▶ _Task_
Only a number is expected: how many lines in these records mention the word "Cape"?

▶ _Material to process_
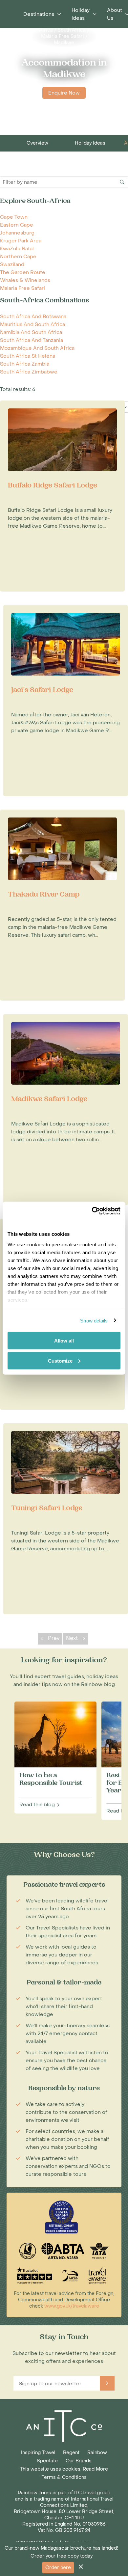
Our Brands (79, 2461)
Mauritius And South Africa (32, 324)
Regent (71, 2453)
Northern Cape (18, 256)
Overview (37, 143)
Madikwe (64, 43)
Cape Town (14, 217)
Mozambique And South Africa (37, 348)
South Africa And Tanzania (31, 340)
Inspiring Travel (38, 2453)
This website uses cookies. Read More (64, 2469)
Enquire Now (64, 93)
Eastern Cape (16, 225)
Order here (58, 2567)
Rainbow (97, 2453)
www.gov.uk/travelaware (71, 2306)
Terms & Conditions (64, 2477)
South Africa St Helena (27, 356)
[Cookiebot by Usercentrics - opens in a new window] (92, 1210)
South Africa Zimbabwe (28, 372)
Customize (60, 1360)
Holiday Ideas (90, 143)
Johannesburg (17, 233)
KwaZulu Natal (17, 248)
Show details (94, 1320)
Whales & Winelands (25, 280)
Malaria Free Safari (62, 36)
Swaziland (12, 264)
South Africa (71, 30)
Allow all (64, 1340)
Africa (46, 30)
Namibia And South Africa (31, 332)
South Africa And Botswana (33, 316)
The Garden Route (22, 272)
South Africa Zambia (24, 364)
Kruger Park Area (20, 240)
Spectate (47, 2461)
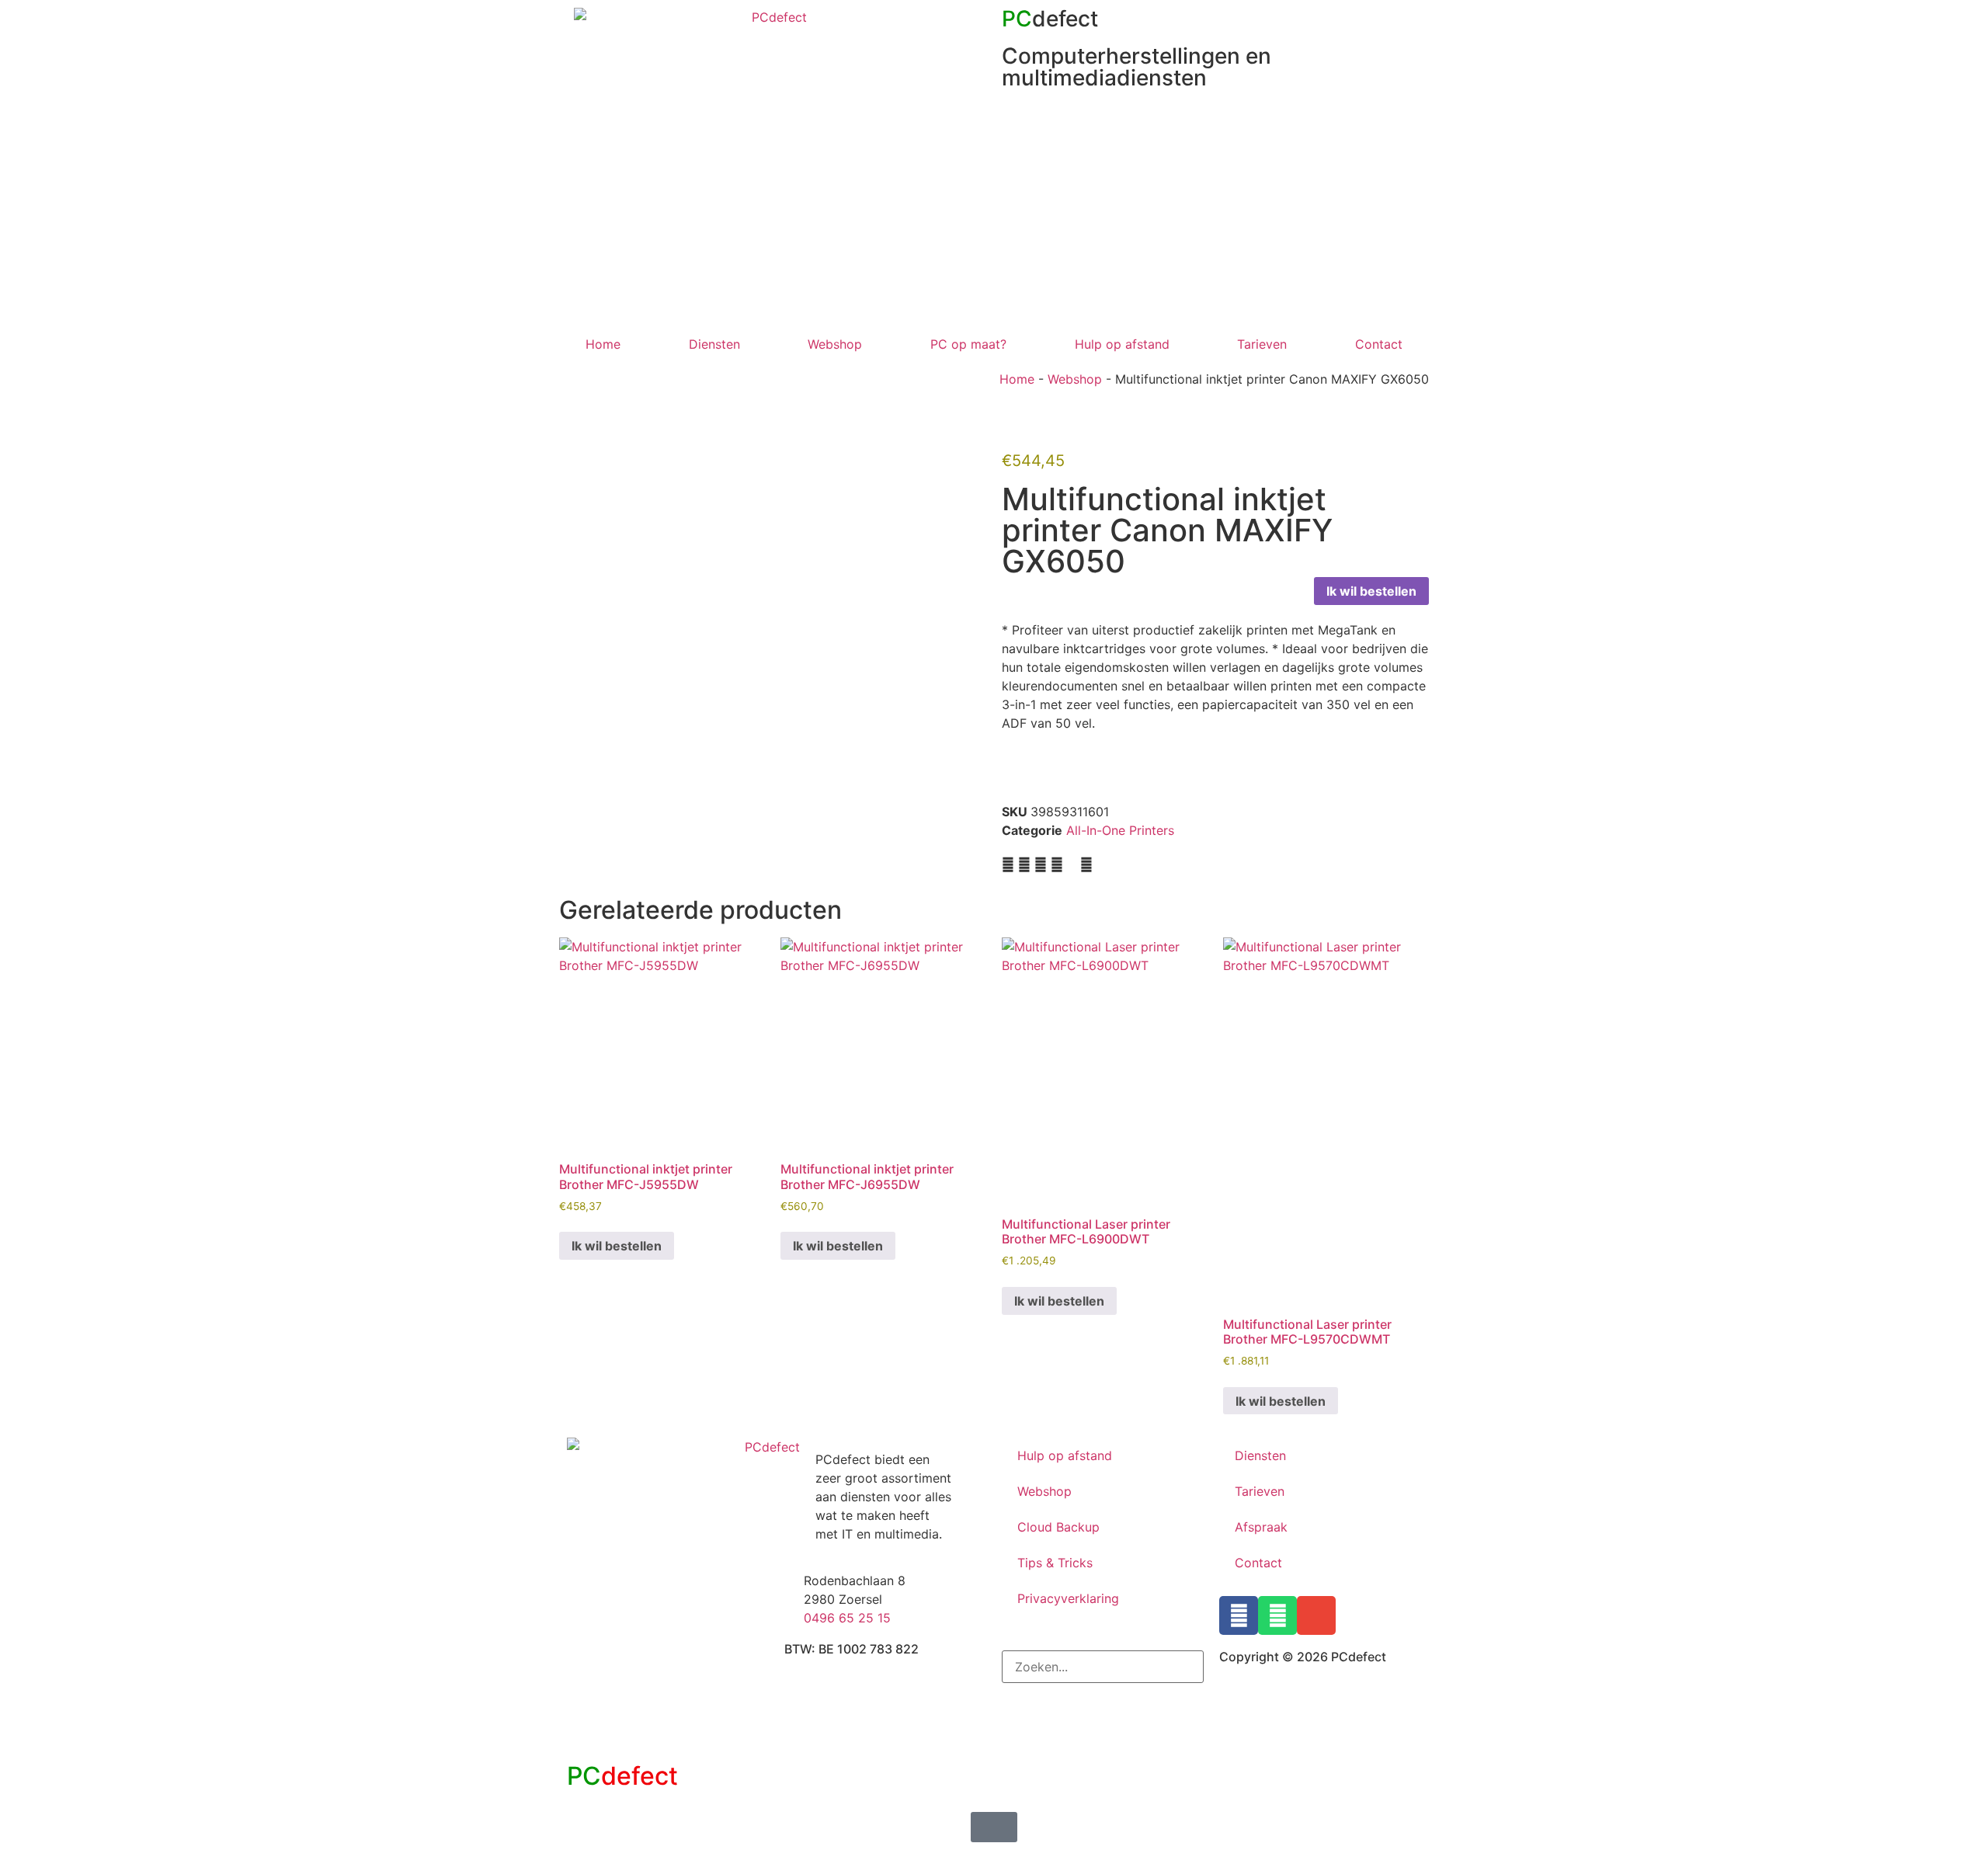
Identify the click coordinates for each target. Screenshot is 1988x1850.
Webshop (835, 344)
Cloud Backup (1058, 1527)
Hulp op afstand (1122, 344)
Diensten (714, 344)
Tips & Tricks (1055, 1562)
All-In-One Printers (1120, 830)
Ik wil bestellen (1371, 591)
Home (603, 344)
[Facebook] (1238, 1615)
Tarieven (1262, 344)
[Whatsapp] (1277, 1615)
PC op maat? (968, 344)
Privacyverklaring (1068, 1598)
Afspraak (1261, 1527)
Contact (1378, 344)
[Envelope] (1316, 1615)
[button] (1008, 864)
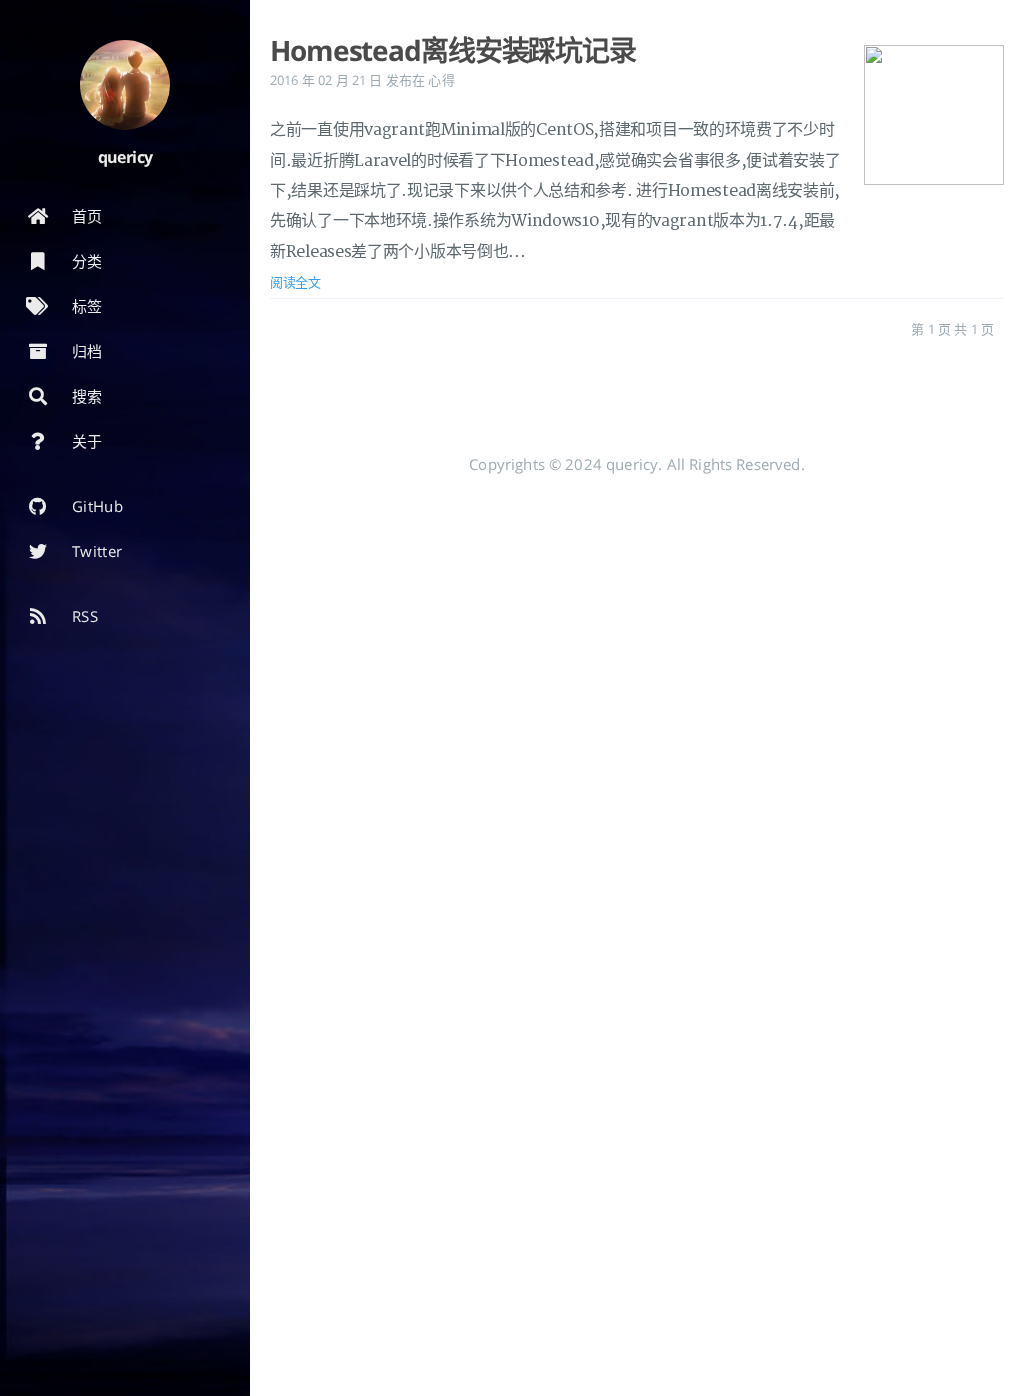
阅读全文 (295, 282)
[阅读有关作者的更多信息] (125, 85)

▶ _Exercise output_
3